為替マーケットでは米ドル高、円高の基調が強まっている。
ギリシャとイタリアの政権交代後もEU(欧州連合)の信用不安が広がっている。
■「来年12月23日までに人類が滅びる」予言を信じたくなる!?
ポルトガルを投機的等級に格下げといったPIIGS諸国(※)に絡むネガティブ材料の続出はもはやサプライズではなくなってきたとはいえ、フランスばかりか、ドイツにまで伝染してきた金融危機の拡大はマーケットを驚かせた。
昨日は米感謝祭だったが、市場関係者たちにとって特に感謝する気分はわかなかっただろう。
株安と連携した米ドルの堅調は「悪いドル高」というほかあるまい。2008年のリーマンショック並みの危機が再来するのではないかといった囁きがあちこちから聞こえてくる。
日本の株安が一番ひどいせいか、日本では官民ともに強い危機感を表している。
11月24日(木)のロイターニュースでは、「独国債入札の札割れ、投資家の慎重姿勢浮き彫り=官房長官」、「欧州問題からの大きな津波、対応検討が重要=日銀総裁」といったタイトルが連続して躍り出し、やがて「金融危機で更なる円高・デフレも」と元総理の「鳩ぽっぽ」コメントも流されていた。
無理もない。EUソブリン危機からフランスの格下げまでは連想されたとしても、ドイツの国債入札不振は寝耳に水とまで言わなくとも、基本的には想定外であった。
EUのトップ優等生までおかしくなれば、多くの市場関係者は「来年12月23日までに人類が滅びる」といったマヤの予言も信じたくなる気分だろう。
(※編集部注:「PIIGS」とは欧州で財政面に不安があるとされるポルトガル、アイルランド、イタリア、ギリシャ、スペインを指す言葉)
■なぜ、ユーロ安がEU危機の深刻さに比例しないのか?
ところで、何かがおかしい。確かにユーロ安・米ドル高は進行している。
しかし、あのPIIGSという造語ができてからまもなく、最初のギリシャ危機が囃されたまでの市況と比べ、果たして今のほうがユーロ安となっているだろうか。
2010年6月安値の1.1876ドルと比べ、足元のユーロ/米ドルは「高い」とさえ感じるし、「ドイツまで焦げるぞ」といった危機感を感じるレベルにはほど遠い。

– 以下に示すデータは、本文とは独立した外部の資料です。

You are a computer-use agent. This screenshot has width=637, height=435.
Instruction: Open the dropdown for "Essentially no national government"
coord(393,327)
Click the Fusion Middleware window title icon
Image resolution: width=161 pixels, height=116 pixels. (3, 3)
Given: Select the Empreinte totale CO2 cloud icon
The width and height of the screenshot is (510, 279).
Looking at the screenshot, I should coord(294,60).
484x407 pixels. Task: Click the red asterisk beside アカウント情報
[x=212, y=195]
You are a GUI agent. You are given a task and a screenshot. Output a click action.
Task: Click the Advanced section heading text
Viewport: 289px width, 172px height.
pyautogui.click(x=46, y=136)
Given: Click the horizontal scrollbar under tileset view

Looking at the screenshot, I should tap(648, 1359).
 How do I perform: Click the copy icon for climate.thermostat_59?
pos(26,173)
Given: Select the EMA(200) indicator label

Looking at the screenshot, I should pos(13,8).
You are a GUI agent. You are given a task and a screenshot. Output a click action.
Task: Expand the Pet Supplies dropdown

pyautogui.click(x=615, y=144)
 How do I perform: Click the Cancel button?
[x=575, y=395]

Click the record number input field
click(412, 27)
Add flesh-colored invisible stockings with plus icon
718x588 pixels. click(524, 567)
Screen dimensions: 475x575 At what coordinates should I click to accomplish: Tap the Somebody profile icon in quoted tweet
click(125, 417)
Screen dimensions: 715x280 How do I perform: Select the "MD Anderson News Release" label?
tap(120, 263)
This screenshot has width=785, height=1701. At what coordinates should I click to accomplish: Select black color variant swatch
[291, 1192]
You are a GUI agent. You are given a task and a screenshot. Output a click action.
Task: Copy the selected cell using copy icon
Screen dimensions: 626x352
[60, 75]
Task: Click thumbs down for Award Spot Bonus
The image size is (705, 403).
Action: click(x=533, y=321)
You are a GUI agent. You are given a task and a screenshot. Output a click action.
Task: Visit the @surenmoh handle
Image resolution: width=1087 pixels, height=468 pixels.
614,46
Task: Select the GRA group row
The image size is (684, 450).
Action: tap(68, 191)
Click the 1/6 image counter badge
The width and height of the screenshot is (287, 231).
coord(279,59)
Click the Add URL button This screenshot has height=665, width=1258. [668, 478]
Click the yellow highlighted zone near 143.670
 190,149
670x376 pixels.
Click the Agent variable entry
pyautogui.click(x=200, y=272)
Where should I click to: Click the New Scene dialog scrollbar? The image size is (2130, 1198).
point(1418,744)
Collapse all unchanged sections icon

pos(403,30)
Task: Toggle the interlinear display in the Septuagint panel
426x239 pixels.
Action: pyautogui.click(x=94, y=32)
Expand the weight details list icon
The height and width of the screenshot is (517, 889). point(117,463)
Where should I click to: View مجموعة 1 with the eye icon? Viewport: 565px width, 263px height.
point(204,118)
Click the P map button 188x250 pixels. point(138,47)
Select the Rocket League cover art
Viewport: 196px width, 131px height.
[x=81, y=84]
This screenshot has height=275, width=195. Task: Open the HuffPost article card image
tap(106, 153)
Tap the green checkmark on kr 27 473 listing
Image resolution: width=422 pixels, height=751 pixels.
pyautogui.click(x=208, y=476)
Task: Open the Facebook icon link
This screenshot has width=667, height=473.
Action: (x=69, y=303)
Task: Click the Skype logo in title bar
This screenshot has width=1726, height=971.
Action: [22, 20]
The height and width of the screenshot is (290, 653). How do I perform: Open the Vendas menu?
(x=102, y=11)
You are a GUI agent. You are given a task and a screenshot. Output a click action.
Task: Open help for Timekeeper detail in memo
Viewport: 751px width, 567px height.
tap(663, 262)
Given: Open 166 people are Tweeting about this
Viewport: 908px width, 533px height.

(リアルタイムチャートはこちら → FXチャート&レート:ユーロ/米ドル 月足)
ではなぜ、ユーロ安の進行がEU危機の深刻さに比例しないのだろうか?
実際、昨年ユーロが安値をつけた時期はちょうど“あのイベント”の終了時期と重なっていた。このことを見逃すと、なかなかユーロ安の進行度合を理解できないかもしれない。
そのイベントは他ならぬ、米国のQE1(量的緩和第1弾)終了である。
つまり、2010年前半から6月まで続いたユーロの暴落は単にギリシャ危機に起因したものではなく、米QE1の終了が見込まれたからこそであった。
米ドルの過大な流動性が収束に向かうといった観測を元に、ユーロ売りには安心感があった。
為替とは常に通貨同士の見比べだから、片方の事情だけでは測れない要素が多い。まして、基軸通貨の米ドルサイドの事情は圧倒的に重要度が高いのだ。